State education officials are trying to fill about 900 teaching slots for next fall to replace veteran educators who have taken the state up on an early-retirement-incentive program.
About 8 percent of the state's 11,500 teachers have accepted the retirement offer--a one-time opportunity afforded by 1994 legislation to state employees with at least 25 years' service.
Normally, between 150 and 200 teachers retire each spring, said Donald R. Nugent, the assistant superintendent for personnel services at the Hawaii education department, which administers the single, statewide school district.
But the state is not having too many problems filling the extra openings, Mr. Nugent said. The main reason, he said, is strategy.

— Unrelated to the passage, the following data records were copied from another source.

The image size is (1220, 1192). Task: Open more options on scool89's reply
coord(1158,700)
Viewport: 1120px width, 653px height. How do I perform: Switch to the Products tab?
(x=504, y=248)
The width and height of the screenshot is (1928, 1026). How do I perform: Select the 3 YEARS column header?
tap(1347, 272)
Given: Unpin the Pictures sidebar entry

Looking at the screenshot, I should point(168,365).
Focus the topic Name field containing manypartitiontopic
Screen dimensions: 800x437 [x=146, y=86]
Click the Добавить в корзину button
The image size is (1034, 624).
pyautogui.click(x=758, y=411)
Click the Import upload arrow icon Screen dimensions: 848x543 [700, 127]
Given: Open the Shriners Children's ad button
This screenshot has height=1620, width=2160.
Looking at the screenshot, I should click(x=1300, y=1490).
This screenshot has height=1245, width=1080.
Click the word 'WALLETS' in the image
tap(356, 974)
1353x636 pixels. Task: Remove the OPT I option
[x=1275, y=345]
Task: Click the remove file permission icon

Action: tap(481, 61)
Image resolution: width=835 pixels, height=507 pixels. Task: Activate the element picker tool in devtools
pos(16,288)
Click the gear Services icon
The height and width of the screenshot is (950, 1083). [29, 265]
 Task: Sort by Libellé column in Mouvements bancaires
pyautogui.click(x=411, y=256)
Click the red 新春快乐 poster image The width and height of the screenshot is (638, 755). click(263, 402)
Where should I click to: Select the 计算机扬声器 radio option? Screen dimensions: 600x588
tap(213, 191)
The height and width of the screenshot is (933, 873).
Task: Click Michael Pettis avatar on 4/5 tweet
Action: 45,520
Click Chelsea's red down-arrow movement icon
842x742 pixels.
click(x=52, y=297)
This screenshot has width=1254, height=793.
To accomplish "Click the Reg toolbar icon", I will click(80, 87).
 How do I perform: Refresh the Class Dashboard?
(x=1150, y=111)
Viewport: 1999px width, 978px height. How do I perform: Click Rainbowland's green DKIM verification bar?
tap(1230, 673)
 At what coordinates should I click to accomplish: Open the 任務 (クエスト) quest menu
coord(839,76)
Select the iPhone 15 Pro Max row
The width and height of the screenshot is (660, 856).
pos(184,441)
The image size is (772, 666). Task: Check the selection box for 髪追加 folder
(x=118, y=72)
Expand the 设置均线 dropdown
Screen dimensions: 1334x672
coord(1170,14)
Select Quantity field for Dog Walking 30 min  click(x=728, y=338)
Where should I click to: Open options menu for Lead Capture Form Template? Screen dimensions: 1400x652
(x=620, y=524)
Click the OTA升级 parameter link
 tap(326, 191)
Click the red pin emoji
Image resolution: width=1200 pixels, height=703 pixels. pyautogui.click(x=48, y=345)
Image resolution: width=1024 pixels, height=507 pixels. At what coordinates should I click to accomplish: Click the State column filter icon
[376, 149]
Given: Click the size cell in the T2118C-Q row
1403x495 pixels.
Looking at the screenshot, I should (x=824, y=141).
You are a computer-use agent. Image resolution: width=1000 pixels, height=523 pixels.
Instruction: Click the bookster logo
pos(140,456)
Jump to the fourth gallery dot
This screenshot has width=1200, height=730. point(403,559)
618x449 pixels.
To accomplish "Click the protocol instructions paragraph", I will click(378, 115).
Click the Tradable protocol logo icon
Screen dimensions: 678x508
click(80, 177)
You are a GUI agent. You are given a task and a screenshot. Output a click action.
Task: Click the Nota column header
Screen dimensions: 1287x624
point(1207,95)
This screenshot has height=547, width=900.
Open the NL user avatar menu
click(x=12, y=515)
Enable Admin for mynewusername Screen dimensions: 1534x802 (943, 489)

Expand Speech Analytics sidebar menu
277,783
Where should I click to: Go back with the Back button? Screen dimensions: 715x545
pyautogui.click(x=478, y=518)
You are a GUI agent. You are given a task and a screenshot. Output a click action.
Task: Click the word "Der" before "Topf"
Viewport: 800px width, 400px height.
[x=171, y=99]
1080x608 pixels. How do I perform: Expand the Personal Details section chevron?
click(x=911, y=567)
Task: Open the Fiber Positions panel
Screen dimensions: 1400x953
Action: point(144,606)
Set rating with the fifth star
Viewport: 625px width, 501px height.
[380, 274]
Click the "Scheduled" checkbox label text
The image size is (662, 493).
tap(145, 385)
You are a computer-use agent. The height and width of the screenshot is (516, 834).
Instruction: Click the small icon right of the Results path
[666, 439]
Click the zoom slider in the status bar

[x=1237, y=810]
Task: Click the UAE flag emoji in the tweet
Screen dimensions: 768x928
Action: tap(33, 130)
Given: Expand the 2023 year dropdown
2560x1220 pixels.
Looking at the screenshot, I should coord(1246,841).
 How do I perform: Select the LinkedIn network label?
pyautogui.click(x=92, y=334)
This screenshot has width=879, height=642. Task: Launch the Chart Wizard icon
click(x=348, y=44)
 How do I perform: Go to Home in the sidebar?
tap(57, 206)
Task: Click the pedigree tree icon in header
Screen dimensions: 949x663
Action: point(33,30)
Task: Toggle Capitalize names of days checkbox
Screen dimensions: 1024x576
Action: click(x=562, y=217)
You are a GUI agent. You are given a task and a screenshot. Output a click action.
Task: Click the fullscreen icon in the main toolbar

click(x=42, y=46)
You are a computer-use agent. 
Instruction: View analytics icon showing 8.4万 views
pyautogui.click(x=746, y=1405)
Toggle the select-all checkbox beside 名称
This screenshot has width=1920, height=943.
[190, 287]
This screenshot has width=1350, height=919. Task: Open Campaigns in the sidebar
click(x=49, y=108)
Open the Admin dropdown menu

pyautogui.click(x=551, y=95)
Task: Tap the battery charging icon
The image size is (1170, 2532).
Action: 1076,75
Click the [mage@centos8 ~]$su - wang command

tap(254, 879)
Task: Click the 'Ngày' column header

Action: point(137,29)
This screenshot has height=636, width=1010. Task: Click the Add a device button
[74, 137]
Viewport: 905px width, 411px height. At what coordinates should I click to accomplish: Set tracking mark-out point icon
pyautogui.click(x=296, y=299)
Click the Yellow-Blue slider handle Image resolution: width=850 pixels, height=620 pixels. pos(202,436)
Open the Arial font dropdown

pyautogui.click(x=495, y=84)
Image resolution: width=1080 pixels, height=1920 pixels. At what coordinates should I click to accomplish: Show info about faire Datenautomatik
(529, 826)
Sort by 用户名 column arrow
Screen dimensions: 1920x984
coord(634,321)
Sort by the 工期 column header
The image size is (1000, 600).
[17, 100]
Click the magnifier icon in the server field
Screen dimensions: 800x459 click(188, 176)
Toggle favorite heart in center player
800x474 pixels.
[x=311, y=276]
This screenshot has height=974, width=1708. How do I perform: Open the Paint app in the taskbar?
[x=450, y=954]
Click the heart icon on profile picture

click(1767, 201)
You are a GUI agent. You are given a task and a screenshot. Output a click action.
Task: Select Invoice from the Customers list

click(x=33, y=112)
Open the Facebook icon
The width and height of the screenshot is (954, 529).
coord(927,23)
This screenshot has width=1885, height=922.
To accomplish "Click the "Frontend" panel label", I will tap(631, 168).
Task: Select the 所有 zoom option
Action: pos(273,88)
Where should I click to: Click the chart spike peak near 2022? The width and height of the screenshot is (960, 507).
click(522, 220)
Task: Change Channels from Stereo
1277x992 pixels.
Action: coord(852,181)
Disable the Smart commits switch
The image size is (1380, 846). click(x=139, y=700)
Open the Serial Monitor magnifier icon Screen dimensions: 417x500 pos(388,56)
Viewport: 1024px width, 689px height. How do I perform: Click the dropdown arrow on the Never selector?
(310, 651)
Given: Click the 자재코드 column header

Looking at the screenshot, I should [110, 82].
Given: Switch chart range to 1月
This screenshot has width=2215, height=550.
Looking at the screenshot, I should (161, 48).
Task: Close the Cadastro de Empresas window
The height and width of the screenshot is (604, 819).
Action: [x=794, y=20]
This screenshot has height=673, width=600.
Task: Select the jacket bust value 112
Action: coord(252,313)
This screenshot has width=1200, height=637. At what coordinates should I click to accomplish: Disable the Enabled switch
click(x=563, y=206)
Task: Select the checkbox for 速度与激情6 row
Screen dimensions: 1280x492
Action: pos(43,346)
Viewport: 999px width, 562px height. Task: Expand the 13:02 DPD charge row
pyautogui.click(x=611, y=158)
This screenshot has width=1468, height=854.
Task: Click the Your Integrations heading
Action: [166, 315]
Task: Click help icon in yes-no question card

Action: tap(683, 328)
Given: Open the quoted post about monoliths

While state recruiters often leave the islands to recruit teachers in perennial shortage areas--mathematics, science, industrial arts, and special education--the early-retirement program has made state officials intensify their recruitment efforts in those areas.
Beginning in February, state recruiters took off for the colder climes of Illinois, Michigan, Wisconsin, New York, Washington State, and Oregon, among other places on the U.S. mainland.
Often, in interviews with the more than 600 candidates they saw on the mainland, recruiters casually mentioned that back in Honolulu, the mercury was pushing 85 degrees. "We're hustling," Mr. Nugent said.
High Cost of Living
But spots for elementary school teachers and in other areas can probably be filled from the current applicant pool, which includes about 550 new teachers expected to graduate from Hawaii's public and private universities, Mr. Nugent said.
Though Hawaii's sandy shores attract applicants from the mainland in droves, many come down with sticker-shock when they discover the state's high cost of living, said Danielle Lum, a spokeswoman for the Hawaii State Teachers Association, the state's largest teachers' union.
The average starting teacher salary in Hawaii is about $25,000.
"People have a perception of Hawaii as being all about surfing and waves and all that, but it's more to it than that," Mr. Nugent said. "You've still got to make a living and show up for work."
Under the retirement plan, teachers and other school employees have two years' service added to their records, which allows them to draw more in retirement benefits. State officials are counting on some $8 million in savings from hiring lower-paid, less experienced teachers as replacements.
Nationally, observers said the job market for new teachers is looking up in several areas.
Hiring hot spots include many Southwestern states, such as Arizona, New Mexico, and Texas, said Charles A. Marshall, the executive director of the Association for School, College, and University Staffing in Evanston, Ill.